Collected data entries:
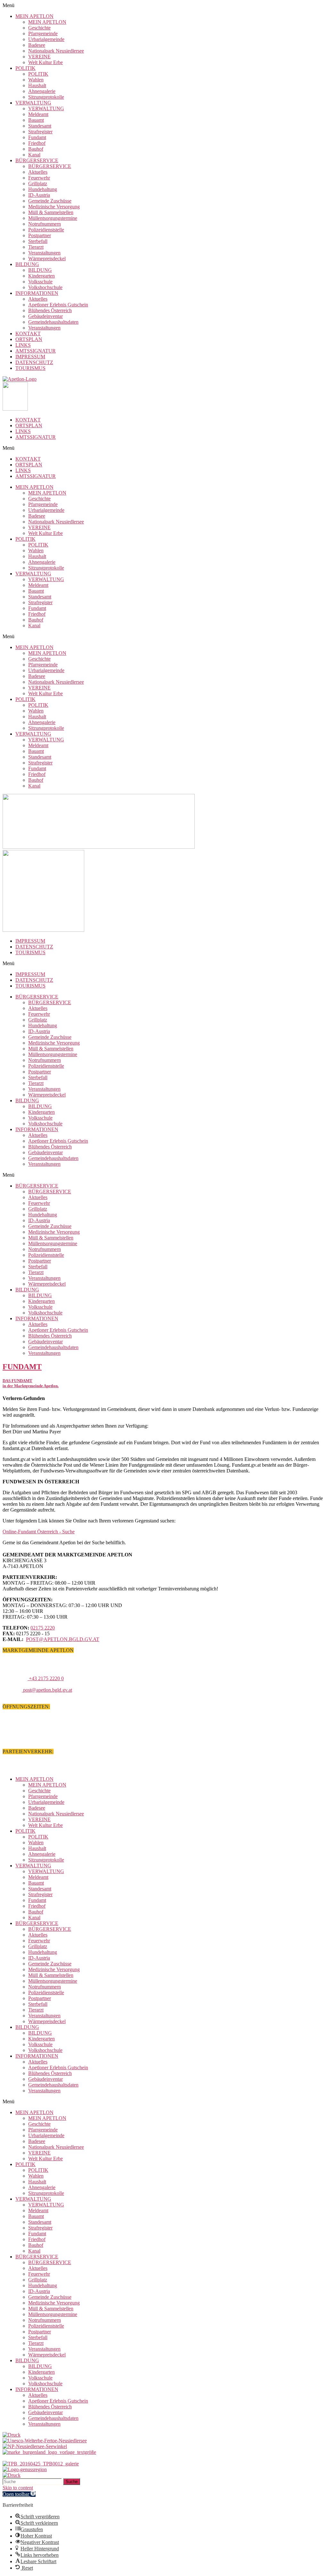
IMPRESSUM (30, 356)
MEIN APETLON (34, 16)
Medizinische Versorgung (54, 206)
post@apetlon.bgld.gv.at (47, 1690)
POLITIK (25, 68)
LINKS (23, 345)
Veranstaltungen (44, 252)
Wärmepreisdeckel (47, 258)
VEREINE (39, 56)
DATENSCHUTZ (34, 362)
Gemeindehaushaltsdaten (53, 322)
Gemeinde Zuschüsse (49, 201)
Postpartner (39, 235)
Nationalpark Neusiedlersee (56, 51)
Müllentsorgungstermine (52, 218)
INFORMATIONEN (36, 293)
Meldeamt (38, 114)
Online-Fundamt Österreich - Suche (39, 1531)
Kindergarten (41, 276)
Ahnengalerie (41, 91)
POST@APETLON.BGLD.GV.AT (62, 1639)
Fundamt (37, 137)
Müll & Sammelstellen (50, 212)
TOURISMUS (30, 368)
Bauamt (36, 120)
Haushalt (37, 85)
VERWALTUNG (33, 102)
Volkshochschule (45, 287)
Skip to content (18, 2487)
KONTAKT (28, 333)
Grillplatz (37, 183)
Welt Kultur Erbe (45, 62)
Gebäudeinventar (45, 316)
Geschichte (39, 27)
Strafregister (40, 131)
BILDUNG (27, 264)
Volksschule (40, 281)
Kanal (34, 154)
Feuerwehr (39, 177)
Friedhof (36, 143)
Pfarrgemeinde (43, 33)
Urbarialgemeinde (46, 39)
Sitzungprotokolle (46, 97)
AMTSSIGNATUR (35, 351)
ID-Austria (39, 195)
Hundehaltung (42, 189)
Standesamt (39, 126)
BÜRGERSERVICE (36, 160)
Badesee (36, 45)
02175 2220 (42, 1627)
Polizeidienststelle (46, 229)
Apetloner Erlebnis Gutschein (58, 304)
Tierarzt (36, 247)
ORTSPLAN (28, 339)
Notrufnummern (44, 224)
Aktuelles (37, 172)
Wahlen (36, 79)
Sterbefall (37, 241)
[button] (164, 5)
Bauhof (35, 149)
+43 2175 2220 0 (46, 1678)
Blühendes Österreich (50, 310)
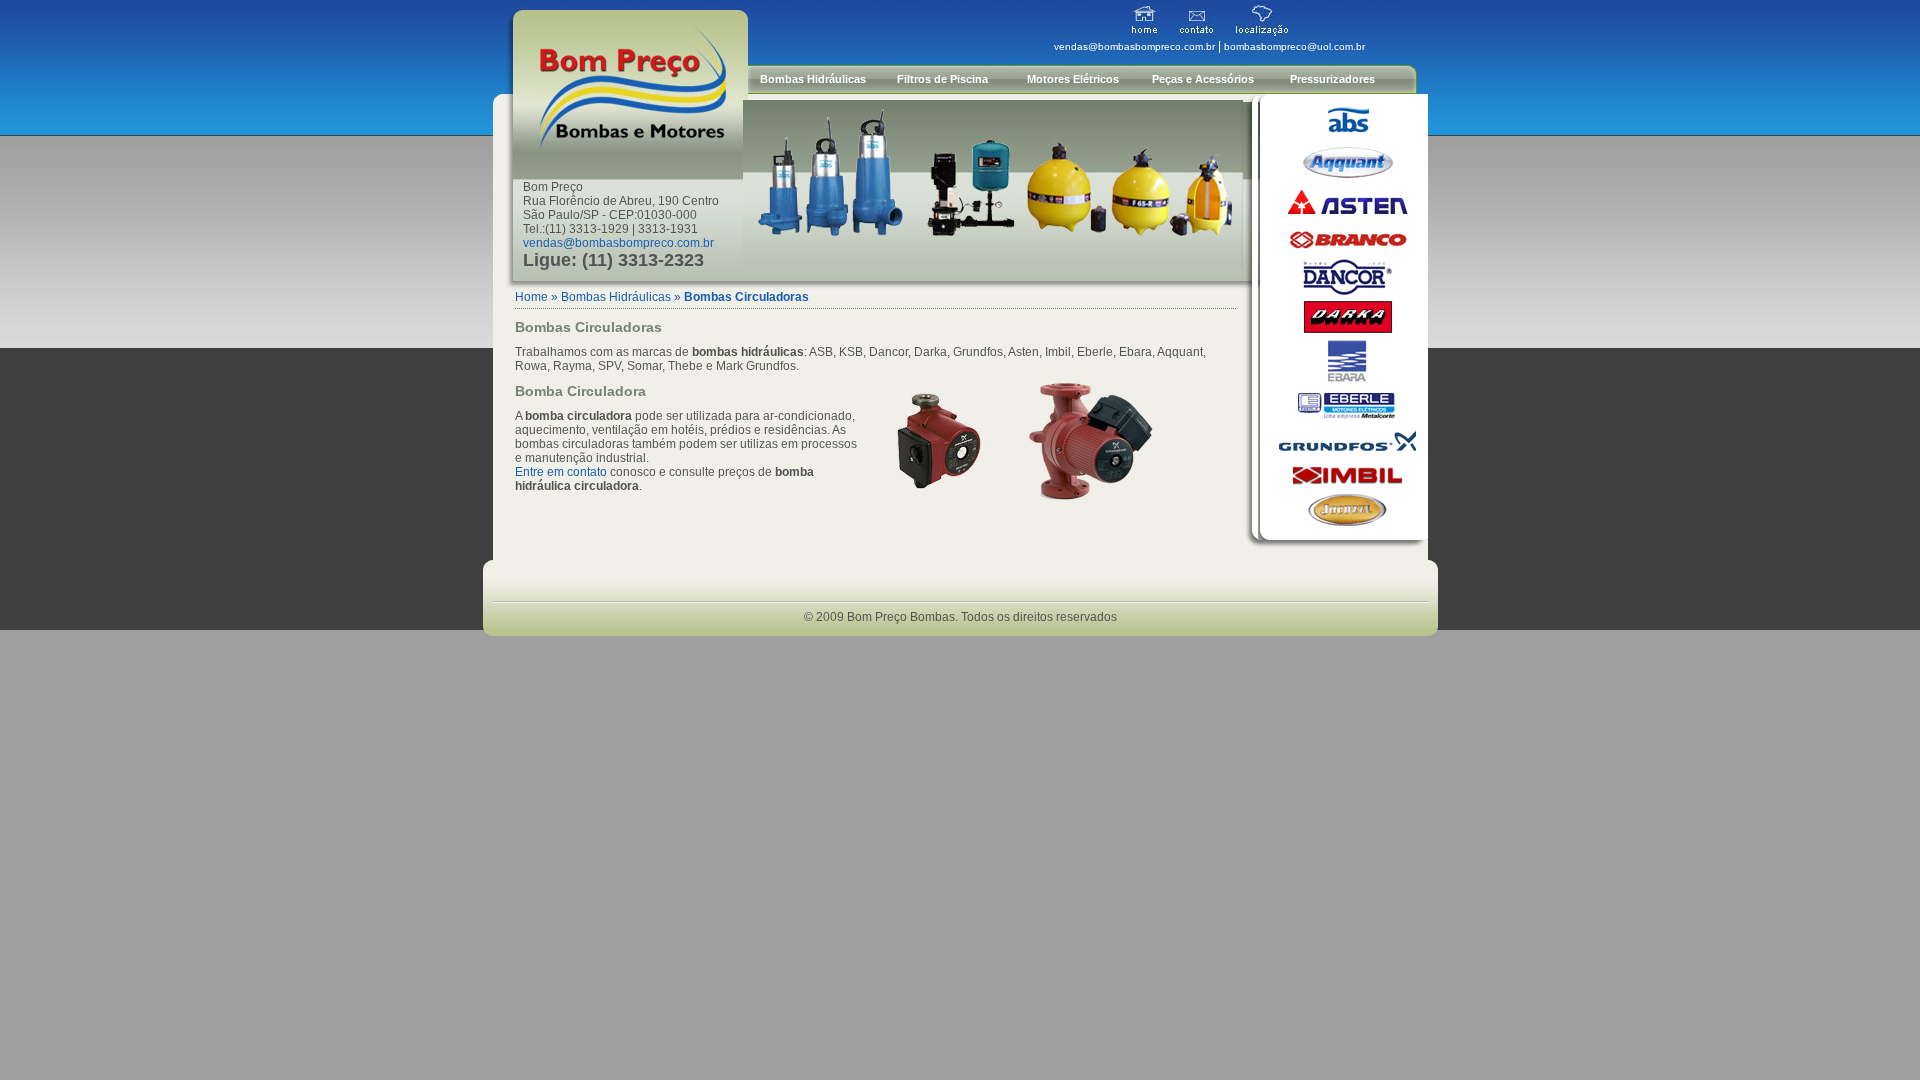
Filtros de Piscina (942, 79)
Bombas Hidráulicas (813, 79)
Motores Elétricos (1073, 79)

» Problem to work on: Pick every line of the data that includes the string "Österreich".

» Reply to the exercise:
Online-Fundamt Österreich - Suche (39, 1531)
Blühendes Österreich (50, 310)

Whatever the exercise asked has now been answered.